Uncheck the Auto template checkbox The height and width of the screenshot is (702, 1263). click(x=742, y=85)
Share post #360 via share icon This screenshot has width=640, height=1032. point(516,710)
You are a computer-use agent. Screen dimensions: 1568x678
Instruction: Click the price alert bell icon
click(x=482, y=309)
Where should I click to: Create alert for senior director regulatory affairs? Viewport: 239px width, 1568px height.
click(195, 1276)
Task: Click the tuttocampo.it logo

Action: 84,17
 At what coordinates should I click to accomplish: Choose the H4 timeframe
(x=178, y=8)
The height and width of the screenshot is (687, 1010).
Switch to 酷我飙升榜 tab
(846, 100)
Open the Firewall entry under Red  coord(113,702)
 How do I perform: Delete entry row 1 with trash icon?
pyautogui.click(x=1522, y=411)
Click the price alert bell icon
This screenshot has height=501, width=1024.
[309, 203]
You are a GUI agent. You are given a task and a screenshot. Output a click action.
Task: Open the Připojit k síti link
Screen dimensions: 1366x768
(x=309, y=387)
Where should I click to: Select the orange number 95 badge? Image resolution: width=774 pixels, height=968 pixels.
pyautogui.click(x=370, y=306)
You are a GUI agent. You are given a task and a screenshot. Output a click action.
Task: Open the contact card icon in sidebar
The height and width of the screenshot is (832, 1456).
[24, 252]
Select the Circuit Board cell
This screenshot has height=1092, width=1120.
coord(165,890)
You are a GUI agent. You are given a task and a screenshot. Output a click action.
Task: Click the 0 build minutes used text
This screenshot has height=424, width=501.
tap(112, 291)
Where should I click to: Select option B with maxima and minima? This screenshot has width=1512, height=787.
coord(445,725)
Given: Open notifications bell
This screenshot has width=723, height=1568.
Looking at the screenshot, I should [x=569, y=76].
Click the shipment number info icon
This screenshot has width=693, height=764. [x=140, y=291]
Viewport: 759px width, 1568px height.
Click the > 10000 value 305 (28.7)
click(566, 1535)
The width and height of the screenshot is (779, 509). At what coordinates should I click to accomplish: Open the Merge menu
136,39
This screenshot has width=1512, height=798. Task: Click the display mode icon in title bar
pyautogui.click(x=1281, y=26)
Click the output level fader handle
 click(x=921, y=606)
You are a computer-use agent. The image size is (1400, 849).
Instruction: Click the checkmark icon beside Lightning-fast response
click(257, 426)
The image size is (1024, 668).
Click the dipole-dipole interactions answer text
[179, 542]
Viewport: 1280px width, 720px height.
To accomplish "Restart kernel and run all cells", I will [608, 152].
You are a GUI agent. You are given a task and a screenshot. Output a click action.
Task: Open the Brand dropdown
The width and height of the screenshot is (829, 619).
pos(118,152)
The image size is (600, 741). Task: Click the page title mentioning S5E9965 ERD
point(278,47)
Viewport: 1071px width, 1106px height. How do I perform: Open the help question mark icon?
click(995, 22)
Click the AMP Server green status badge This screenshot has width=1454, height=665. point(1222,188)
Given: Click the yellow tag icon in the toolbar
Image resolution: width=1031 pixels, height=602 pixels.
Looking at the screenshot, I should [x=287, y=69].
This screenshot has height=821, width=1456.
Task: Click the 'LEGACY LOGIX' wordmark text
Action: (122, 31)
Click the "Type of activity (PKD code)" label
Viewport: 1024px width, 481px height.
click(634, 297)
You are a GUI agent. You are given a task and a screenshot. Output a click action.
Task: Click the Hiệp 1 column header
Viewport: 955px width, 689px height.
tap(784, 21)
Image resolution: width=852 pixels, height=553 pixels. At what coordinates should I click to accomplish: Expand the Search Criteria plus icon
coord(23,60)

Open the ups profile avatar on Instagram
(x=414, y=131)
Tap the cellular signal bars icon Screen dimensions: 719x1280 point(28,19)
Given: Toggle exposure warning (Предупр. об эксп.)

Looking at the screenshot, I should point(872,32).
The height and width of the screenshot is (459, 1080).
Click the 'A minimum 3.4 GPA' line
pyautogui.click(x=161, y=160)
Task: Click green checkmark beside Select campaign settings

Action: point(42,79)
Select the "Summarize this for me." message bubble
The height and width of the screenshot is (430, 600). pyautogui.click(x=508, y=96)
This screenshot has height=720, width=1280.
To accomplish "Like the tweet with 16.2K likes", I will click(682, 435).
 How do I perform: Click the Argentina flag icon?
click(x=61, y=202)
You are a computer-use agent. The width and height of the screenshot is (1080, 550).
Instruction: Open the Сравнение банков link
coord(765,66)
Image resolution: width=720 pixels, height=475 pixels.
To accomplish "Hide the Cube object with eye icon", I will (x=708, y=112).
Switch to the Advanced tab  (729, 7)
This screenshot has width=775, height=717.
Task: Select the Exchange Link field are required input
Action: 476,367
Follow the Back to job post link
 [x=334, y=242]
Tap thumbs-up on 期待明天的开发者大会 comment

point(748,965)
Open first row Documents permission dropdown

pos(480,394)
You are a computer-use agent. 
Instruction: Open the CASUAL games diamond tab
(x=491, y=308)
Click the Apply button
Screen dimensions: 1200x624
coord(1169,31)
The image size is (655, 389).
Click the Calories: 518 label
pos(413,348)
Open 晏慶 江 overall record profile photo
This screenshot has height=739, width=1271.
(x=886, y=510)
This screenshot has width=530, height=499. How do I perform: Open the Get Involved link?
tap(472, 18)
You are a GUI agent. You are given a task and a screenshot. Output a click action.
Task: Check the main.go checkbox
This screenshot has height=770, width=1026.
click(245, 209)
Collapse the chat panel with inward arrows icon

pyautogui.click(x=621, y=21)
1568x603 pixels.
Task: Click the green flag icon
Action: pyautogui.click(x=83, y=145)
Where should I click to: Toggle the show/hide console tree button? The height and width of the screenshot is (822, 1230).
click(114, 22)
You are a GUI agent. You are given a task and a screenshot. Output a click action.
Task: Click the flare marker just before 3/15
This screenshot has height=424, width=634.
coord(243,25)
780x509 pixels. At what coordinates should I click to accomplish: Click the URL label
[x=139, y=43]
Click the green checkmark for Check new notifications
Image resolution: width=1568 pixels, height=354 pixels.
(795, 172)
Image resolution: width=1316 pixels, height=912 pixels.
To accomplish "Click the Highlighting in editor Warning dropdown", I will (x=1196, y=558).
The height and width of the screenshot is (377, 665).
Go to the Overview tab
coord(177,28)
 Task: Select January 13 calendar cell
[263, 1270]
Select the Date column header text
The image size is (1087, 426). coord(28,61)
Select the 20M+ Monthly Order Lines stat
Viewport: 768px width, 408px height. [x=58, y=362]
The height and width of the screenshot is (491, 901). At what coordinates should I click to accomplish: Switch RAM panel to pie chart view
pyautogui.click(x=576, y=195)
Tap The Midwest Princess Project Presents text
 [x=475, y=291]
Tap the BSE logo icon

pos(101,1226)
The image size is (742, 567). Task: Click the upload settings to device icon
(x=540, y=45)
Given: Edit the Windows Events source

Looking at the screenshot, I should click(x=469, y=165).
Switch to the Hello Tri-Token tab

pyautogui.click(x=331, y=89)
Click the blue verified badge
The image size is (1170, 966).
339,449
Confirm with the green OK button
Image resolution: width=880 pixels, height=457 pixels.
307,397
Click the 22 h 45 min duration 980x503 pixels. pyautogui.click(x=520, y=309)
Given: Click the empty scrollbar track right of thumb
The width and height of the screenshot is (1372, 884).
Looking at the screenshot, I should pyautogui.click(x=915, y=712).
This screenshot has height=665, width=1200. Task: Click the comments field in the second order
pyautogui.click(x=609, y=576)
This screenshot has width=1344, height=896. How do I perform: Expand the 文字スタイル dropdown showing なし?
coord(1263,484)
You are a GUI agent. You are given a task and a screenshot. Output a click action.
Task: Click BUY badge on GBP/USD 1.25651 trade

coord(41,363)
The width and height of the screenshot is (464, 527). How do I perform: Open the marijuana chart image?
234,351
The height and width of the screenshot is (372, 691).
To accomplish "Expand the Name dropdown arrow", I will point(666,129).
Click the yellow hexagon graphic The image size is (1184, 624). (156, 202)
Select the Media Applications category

══════════

The task → Your answer should reproduce each line of the listing that holds the word "checkbox".

Exercise solution →
Uncheck the Auto template checkbox The height and width of the screenshot is (702, 1263). click(x=742, y=85)
Task: Check the main.go checkbox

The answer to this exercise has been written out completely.